Jim Rowan - Volvo CEO - Appointed 2021
Volvo Admits It Can Not Afford To Match Tesla Price Cuts
Industry News

Volvo has admitted that its EV business is unable to scale production enough to introduce price cuts to match those made by Tesla. Volvo’s biggest problem is glaring, the company managed to sell just 66,000 EVs in 2022 compared to Tesla’s 1.3M volume sales. Tesla has scale to introduce cost cuts, furthermore, Tesla’s manufacturing cadence is significantly more efficient than Volvo’s which allows Tesla to introduce multiple levels of price reductions end-to-end.

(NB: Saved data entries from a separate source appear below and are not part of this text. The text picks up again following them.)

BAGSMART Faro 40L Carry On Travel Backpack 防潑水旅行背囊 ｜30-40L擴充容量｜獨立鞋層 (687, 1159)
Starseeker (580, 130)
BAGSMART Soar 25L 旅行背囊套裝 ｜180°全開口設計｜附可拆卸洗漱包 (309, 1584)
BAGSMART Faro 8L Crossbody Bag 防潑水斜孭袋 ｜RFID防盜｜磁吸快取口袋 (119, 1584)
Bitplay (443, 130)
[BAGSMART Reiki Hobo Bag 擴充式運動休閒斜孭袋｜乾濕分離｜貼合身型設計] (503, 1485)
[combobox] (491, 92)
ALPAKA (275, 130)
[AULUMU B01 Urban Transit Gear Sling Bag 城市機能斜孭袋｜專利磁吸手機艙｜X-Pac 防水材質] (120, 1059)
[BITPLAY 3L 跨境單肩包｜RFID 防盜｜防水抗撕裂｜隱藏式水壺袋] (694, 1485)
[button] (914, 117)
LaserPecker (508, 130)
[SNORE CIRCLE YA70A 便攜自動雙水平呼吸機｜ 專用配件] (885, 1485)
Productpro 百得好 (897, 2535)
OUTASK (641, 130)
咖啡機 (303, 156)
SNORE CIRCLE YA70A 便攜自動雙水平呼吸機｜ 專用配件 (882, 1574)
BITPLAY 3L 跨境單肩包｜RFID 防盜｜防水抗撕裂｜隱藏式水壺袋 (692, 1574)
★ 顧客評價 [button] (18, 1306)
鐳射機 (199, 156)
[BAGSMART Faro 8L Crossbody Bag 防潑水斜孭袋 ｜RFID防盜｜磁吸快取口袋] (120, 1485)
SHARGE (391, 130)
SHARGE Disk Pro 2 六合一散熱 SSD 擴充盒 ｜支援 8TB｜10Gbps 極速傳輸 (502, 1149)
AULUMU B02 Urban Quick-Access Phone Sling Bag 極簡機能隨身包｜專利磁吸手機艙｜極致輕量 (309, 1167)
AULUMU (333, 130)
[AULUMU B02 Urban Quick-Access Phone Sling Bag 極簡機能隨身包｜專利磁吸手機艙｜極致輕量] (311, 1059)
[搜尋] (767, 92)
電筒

For example, in the USA Tesla recently reduced the price of an AWD Model Y to $39,000 (after rebates), that’s cheaper than an AWD Toyota RAV4 PHEV. Tesla will still make a significant profit and can lower the price even further if they so wanted. Volvo simply doesn’t have the scale to match Tesla, it has the ambition but for now, it is moving like an oil tanker compared to Tesla’s powerboat.

Nevertheless, in the first quarter earnings report, Volvo drummed the beat for success citing healthy demand for its current range of petrol mild hybrids, PHEVs and fully electric cars. Volvo shipped and sold over 615K units in 2022. In the short to medium term, Volvo sees no reason to introduce price reductions to its range of EVs.

The earnings report is a tacit admission that Volo is unable to compete with Tesla. The Swedish/Chinese company is one of many car manufacturers that was hit by tight supply chain demand issues exacerbated by the pandemic. But as the supply chain untangles Volvo has nowhere to hide. Nevertheless, Volvo will go fully electric by 2030.